Note: \(k\)-means clustering should only be used with continuous data!

For visualisation purposes let’s just use two features of the Iris dataset; sepal length and petal width.

Pros Cons
Simple and intuitive \(k\) needs to be specified a priori
Computationally inexpensive/fast Only applicable for continuous data where a mean is defined
No guarantee of a global optimum solution

2.8 Agglomerative hiearchical clustering

In agglomerative hierarchical clustering small clusters are iteratively merged into larger ones. The clustering strategy is as follows:

  1. Assign each datum as its own cluster.
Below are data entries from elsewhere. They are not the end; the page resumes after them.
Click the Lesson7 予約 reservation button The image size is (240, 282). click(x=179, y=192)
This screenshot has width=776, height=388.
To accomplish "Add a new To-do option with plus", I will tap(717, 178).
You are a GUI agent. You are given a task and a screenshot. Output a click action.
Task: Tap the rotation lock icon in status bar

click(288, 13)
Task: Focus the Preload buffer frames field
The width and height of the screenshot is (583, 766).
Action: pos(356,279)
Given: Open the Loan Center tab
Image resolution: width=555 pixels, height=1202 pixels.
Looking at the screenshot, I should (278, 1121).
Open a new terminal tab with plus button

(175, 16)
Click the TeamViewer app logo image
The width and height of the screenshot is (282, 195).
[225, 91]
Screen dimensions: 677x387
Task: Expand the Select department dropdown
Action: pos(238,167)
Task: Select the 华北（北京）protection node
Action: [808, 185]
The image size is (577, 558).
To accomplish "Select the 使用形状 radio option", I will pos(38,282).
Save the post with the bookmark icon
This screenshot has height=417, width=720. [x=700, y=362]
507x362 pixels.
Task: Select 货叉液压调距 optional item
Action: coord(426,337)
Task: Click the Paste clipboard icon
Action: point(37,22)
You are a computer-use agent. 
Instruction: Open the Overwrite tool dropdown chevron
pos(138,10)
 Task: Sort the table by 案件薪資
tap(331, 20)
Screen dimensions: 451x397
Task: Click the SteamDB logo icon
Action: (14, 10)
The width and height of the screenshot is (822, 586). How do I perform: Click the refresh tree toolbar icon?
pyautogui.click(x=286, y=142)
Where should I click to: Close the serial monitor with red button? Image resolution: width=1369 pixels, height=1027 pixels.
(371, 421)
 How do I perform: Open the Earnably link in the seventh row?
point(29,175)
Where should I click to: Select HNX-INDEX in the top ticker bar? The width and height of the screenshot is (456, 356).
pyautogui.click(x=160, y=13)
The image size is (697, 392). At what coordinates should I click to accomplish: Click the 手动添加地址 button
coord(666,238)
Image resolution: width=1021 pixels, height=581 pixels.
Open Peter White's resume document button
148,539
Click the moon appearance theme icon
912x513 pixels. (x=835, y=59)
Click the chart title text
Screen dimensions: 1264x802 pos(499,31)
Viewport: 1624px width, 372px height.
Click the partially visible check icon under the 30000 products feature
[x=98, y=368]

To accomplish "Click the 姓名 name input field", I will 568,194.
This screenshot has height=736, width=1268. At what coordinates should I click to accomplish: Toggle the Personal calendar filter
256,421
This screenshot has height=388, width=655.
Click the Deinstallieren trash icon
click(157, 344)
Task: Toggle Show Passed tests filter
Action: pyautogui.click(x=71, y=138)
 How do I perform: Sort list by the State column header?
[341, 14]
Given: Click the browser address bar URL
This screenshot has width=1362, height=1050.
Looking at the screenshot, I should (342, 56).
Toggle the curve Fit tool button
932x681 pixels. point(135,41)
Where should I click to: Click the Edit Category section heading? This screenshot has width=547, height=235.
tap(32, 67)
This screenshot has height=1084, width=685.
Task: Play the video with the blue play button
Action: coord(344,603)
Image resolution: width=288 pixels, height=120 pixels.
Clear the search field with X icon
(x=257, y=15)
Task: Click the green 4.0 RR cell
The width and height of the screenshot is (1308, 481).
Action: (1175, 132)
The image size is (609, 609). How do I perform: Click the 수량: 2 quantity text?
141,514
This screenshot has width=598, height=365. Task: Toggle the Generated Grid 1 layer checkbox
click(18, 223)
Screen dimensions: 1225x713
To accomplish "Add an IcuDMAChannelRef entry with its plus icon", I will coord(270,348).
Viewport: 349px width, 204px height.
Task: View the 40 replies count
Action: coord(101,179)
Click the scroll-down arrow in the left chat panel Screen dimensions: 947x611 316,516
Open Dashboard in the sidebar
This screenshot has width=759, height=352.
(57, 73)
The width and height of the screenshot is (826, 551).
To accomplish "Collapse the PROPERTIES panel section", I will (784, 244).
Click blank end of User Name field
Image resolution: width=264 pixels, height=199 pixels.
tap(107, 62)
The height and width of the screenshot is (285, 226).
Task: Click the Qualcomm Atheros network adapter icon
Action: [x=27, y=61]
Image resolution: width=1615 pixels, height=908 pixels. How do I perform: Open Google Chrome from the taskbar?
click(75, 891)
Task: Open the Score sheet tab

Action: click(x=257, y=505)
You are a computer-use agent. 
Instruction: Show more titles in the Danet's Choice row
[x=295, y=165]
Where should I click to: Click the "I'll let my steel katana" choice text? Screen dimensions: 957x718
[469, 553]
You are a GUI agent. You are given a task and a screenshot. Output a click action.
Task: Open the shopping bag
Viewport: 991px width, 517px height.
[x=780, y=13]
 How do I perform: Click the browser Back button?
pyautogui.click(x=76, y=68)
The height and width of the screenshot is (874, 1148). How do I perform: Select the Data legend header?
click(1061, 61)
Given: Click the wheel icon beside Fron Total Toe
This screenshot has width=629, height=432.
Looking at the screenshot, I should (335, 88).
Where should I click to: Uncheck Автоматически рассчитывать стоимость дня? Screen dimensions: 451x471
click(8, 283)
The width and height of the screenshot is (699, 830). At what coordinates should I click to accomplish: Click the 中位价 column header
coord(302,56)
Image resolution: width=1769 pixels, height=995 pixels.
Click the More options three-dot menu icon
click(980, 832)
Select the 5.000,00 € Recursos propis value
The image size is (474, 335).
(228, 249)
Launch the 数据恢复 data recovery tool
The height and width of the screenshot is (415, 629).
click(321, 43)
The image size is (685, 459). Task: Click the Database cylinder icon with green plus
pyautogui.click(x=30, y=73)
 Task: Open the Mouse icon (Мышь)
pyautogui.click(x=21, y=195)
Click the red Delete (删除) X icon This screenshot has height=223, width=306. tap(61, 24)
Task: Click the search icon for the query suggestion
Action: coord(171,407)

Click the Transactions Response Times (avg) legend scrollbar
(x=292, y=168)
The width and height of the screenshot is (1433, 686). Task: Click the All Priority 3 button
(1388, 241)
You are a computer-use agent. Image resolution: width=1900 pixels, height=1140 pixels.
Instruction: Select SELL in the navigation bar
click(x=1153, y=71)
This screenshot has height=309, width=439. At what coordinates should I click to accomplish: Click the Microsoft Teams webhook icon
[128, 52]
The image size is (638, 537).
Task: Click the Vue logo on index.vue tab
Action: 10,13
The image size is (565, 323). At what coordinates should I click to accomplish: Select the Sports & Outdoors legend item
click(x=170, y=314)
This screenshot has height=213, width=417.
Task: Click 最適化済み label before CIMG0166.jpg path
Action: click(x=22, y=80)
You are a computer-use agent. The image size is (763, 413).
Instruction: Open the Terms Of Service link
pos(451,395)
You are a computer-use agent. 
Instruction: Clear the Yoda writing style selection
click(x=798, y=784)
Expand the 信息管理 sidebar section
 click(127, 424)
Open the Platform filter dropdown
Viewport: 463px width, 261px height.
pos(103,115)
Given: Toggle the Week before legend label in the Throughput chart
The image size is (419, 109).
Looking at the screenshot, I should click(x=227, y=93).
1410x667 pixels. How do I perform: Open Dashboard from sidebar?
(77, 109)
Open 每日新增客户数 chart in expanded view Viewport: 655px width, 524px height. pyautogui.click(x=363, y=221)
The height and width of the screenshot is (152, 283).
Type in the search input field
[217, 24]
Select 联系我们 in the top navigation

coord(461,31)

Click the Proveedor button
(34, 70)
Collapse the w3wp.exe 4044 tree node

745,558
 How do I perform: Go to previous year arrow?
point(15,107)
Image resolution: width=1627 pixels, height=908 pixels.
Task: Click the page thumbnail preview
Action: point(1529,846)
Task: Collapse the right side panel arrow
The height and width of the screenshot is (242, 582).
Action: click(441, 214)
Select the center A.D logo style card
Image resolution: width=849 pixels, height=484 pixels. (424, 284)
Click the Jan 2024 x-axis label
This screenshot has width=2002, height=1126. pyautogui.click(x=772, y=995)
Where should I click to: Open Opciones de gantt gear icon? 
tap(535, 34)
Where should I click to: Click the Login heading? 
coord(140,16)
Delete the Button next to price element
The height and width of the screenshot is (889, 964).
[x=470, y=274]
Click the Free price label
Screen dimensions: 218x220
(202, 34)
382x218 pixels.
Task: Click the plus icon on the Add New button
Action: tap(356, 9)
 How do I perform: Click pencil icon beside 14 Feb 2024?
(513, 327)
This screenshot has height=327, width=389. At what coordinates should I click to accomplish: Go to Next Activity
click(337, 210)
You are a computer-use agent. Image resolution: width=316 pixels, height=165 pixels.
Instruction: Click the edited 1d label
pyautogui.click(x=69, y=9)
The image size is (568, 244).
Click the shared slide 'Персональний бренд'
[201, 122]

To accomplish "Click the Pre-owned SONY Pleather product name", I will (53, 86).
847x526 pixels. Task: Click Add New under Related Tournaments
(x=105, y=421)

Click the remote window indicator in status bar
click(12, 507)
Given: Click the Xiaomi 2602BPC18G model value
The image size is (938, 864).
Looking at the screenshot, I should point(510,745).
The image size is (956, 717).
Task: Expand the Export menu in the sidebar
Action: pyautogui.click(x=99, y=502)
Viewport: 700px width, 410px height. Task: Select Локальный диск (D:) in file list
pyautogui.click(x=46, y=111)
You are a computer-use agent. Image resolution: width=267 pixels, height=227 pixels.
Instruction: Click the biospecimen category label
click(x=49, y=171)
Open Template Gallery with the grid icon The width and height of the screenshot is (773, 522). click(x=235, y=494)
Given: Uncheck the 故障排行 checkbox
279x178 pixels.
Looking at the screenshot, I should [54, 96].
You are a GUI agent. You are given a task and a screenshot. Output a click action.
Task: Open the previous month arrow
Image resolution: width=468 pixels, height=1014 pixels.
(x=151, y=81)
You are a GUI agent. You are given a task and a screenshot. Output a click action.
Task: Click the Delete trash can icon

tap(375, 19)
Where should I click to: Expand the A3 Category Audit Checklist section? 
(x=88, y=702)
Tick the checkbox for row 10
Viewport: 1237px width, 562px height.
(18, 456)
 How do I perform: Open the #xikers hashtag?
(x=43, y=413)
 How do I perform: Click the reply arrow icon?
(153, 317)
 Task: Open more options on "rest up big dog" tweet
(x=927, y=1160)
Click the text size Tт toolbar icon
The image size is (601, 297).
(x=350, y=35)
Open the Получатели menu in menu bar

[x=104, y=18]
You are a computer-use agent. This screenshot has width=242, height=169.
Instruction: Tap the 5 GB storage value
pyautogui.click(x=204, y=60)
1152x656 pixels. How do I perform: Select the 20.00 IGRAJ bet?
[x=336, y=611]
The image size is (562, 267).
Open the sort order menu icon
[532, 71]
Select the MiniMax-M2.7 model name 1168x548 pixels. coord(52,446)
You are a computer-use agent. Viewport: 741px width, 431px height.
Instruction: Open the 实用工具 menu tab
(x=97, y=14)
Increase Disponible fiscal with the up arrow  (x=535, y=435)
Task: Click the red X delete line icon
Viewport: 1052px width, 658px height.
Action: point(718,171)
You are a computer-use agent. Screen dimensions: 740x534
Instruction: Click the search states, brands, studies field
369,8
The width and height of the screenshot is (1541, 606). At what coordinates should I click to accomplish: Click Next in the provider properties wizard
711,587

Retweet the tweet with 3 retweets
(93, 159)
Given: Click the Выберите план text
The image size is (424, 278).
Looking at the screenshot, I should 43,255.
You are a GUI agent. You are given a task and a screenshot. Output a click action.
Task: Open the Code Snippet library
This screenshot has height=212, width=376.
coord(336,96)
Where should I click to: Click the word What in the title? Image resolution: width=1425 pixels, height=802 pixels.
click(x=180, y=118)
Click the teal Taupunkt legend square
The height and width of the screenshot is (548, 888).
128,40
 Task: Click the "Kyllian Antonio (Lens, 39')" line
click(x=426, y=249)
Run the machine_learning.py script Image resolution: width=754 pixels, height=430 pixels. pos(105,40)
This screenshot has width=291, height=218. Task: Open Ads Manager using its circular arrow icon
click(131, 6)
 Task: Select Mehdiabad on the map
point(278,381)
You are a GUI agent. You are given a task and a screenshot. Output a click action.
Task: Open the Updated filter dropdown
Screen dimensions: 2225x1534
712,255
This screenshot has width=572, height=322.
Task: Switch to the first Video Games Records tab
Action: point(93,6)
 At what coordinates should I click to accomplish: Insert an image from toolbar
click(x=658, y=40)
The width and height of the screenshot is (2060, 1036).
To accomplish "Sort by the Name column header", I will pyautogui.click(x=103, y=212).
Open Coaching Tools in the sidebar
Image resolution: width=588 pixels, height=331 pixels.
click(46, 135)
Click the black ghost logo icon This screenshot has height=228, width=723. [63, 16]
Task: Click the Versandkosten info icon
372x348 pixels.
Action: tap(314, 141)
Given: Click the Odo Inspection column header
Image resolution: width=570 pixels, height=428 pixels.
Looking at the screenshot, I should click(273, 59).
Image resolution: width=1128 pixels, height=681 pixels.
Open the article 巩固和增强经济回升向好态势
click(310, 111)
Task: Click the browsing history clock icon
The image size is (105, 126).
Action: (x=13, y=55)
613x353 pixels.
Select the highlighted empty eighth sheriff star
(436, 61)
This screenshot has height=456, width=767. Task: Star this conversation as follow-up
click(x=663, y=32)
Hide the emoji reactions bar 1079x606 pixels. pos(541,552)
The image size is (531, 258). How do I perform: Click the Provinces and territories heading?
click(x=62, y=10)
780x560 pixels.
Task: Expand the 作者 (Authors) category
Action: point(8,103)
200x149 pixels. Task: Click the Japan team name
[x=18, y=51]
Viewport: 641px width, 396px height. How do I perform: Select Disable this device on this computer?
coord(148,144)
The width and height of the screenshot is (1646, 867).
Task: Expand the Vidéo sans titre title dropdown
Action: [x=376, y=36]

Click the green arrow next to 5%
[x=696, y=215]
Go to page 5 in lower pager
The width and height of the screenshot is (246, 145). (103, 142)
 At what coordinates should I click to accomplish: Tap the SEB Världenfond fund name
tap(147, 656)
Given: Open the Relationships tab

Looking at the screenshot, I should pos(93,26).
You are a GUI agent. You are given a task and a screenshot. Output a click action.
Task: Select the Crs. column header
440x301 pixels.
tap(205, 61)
  2. Compute the distance between each cluster.

  3. Merge the closest pair into a single cluster.

  4. Repeat steps 2 to 3 until all clusters are merged together.

Step 3 is key, the distance metric and linkage function dictate the final result. The linkage function specifies how the inter-cluster distance is computed. There are various options:

  • Centroid: mean of data points (same as in \(k\)-means).

  • Single: distance between closest pair of points.

  • Complete: distance between furthest pair of points.

  • Average: mean pairwise distance between all points.

The distance can be computed using any similarity measure introduced previously.

The number at the end of each branch corresponds to the observation row number.

Pros Cons
No need to specify \(k\) Can be computationally expensive
Sub-groups within larger clusters can be easily identified Interpretation is subjective. Where should we draw the line?
Dendrograms let us visualise results irrespective of number of features Choice of distance method and linkage function can significantly change the result

2.9 Gaussian mixture model (GMM)

The GMM is a simple but powerful model that performs clustering via density estimation. The features’ histogram is modelled as the sum of multiple multivariate Gaussian distributions. Suppose we only had access to one feature, a GMM with \(k=2\) would look something like this:

The blue dashed lines represent the two individual univariate Gaussians, whilst the black line depicts the combined model. We can extend this to more features by using multivariate Gaussians. Mathematically this can be expressed as follows:

\[ p(x) = \sum_{i=1}^k \pi_i \mathcal{N}(x|\mu_i, \Sigma_i)\\ \sum_{i=1}^k \pi_i = 1 \] The Expectation-Maximisation (EM) algorithm is used to estimate the parameters \(\pi_i\) (known as mixing coefficients), \(\mu_i\) and \(\Sigma_i\).

Pros Cons
Intuitive interpretation \(k\) needs to be specified a priori
Computationally inexpensive Strong assumption on the distribution of the feature space (multivariate Gaussian)
No guarantee of a global optimum solution
Fails when number of features is much greater than observations

GMMs offer a “soft” clustering approach, where every observation is part of every cluster but with varying levels of membership.

2.10 Determining the “correct” number of clusters

One of the biggest questions when it comes to clustering is “How many clusters do I have?”. The number of clusters \(k\) cannot be determined exactly, because the observations are unlabelled, so \(k\) is inherently ambiguous. Moreover, similarity is quite subjective and often we cannot define a clear cut-off.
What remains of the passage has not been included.